Coinciding with Lichtenstein: A Retrospective at the Tate Modern, The Culture Show is featuring Roy Lichtenstein, the American pop artist best known for recreating, or plagiarizing according to some, comic book panels.
Host Alastair Sooke examines his seminal work, Look Mickey (1961):
Here, as if from nowhere, were the hallmarks of his pop style, signature look: flat colors, restrained palette, bold outlines, and actually the use of dots as well to mimic mechanically reproduced imagery. The kind of stuff you’d see in pictures, in newspapers, in magazines. And by doing that, by imitating the real world everyday culture, he was bringing reality into the realm of fine art in a way that the abstract expressionists hadn’t done before him.
On Palatinate, Suzanne Lithgo adds:
What differentiates Lichtenstein from his contemporaries is that he interpreted reality. Andy Warhol depicted reality as it was, by using brand items like Coca Cola and Campbell’s soup, and icons like Marilyn Monroe. However, Lichtenstein used common items without branding, and gave his characters generic names, such as Brad in his ‘Masterpiece’ painted in 1962. This painting, taken from a comic strip and altered by Lichtenstein, perhaps pre-empted Lichtenstein’s future success as an artist.

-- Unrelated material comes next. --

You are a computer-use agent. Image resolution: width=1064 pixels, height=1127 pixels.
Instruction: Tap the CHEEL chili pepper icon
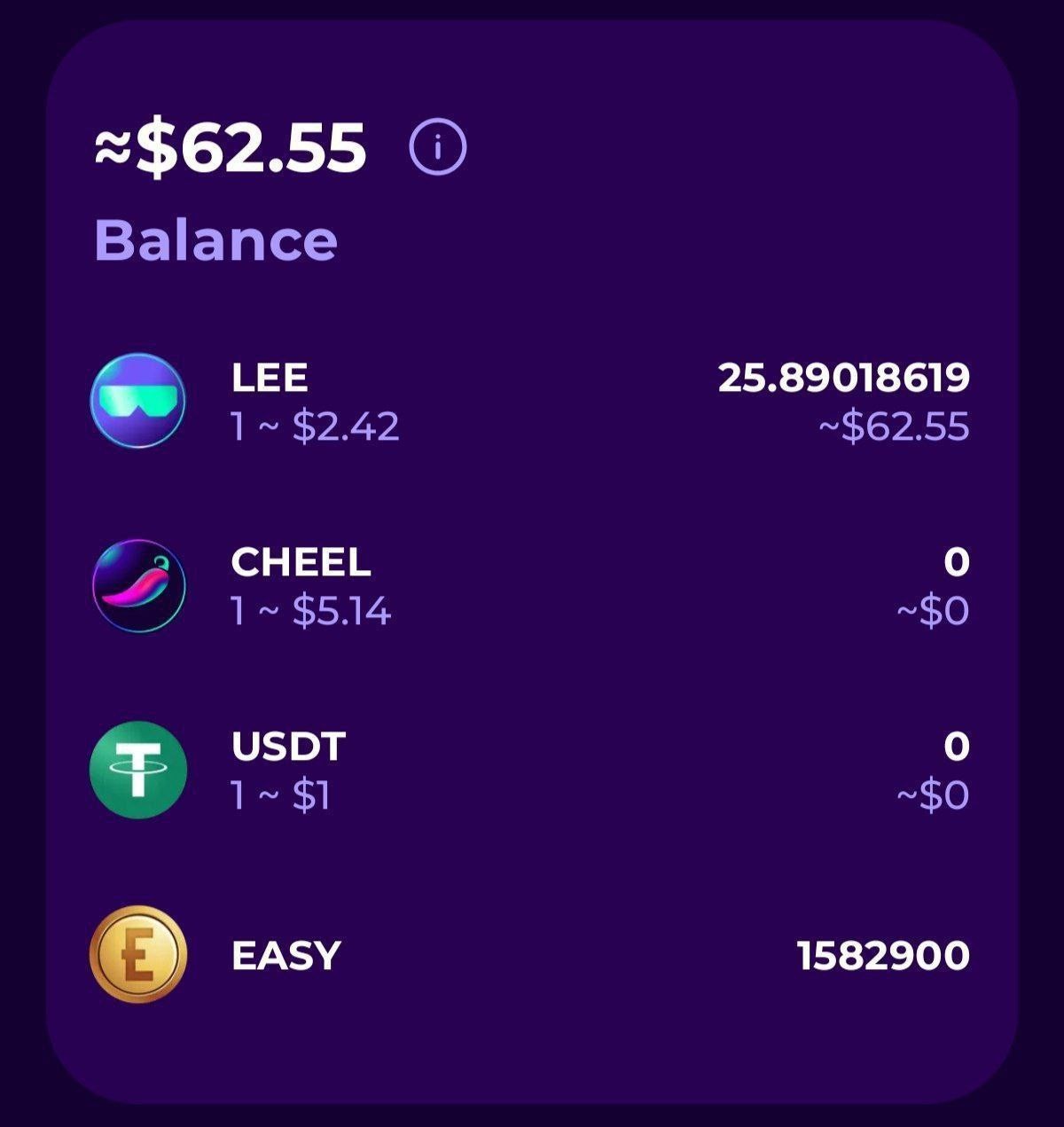[x=139, y=585]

In the same year Lichtenstein had his first one-man show in the Leo Castelli Gallery in New York and would soon have the city clamouring for his work.
Sooke also points out the seeming lack of identity in a Roy Lichtenstein self-portrait that consists of generic items like no-name t-shirt and plain looking mirror against a largely blank background, yet it’s instantly recognizable as a Lichtenstein.
“You could define the paradox of his paintings as Lichtenstein’s law,” says Sooke. “When an artist creates an unmistakable style by appearing vanish into thin air.”